Being a serious individual investor, with over 40 years experience as such, always managing my own money,   I knew about the bear market at the start of the VIX chart in 1990, followed by the bull market in the 1990s, and the wild swings in 1997 and 1998 caused by external events still in my memory bank. I had already classified the behavior in 1999 as nutty.  I could see that the bull pattern in the mid-1990s was nothing like the VIX chart from 1999 to 2002. So, it was easy to classify the rise in the market averages in 1999 as an event not-confirmed by the movement in the VIX.  Under the model, the movement in the averages needs to be validated by the movement in the VIX.  A whipsaw pattern between 20 and 30 on the VIX is not consistent with a rise in the market, as seen in 1999, and the model is basically saying the move is phony.  The bull/bear pattern, as I said earlier, jumps off the page.  It is better to use the interactive marketwatch chart, rather than the one at Yahoo, highlighting any pertinent period of interest to get better detail. 
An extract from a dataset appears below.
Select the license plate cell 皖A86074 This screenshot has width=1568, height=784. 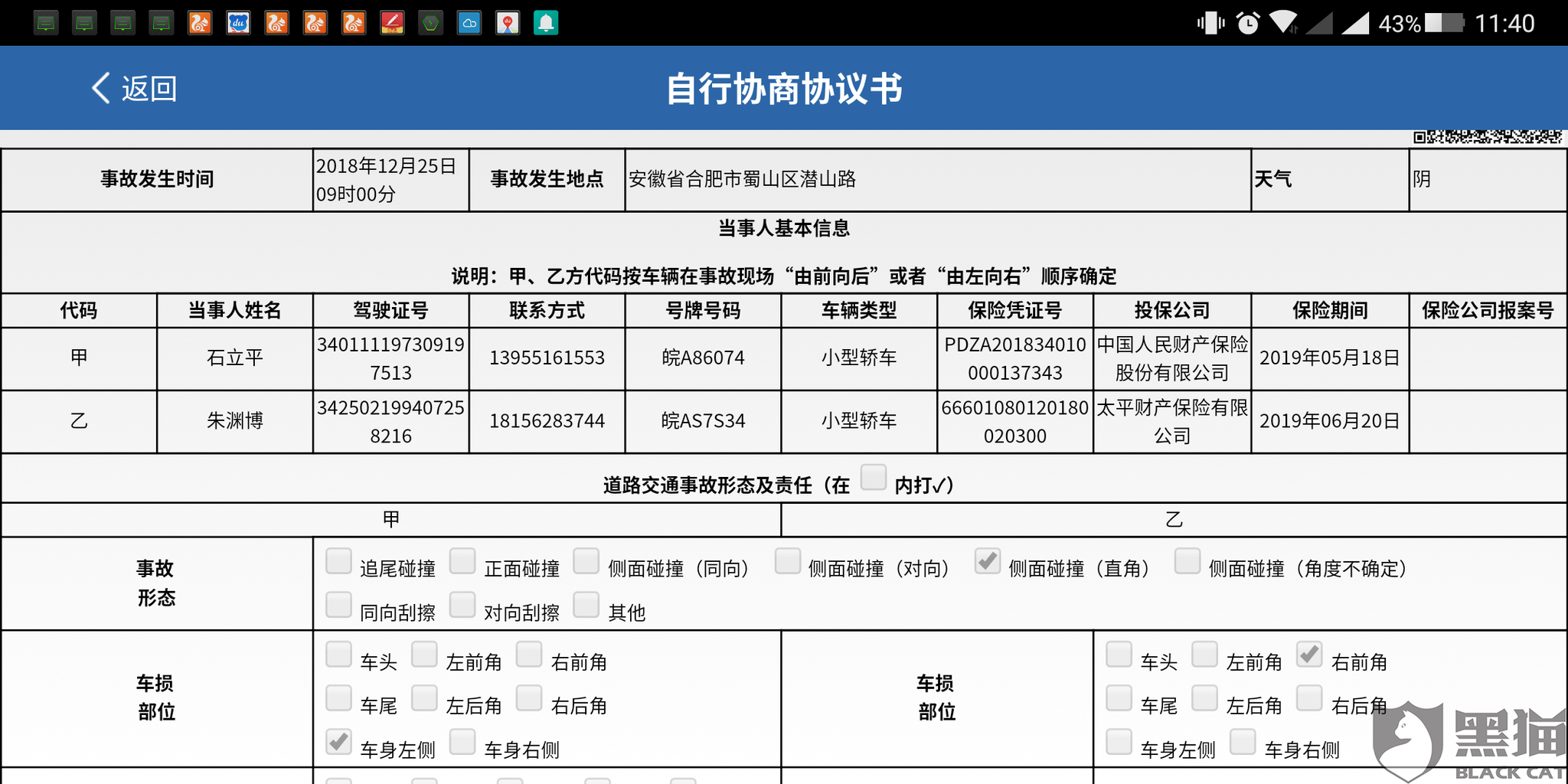coord(704,358)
I have been discussing this issue at great length since I started this post last October.  I recently added a "gateway" post to provide a summary and links to my earlier discussions on the topic.

The cash raised by me in 2007 was stashed in cash type assets from treasury bills, CDs, saving accounts, and money market funds, plus short term bonds.  The modification of the trading rules in an Unstable Vix Pattern now permits more transfer of the proceeds from short term bond sales back into stocks but only on an opportunistic basis.  

In the movie Marathon Man, Lawrence Olivier asks Dustin Hoffman "Is it Safe", using enhanced interrogation techniques while making the inquiry.   For stocks, that question can never be answered with certainty.  The patterns  revealed by the VIX chart itself showed that movement below 20 can occur in a bear market, as part of the Whipsaw Pattern,  defined by the model to be an UnStable Vix Pattern, reflecting nothing more than a bear market rally or part of a Trigger event in a Transition Phase from bull market to bear.  Thus, is it safe can only be answered in the model by a stable pattern lasting 3 months at below 20 in the VIX, and then it says that it is merely safer when that happens based on prior experience, until the next Trigger event.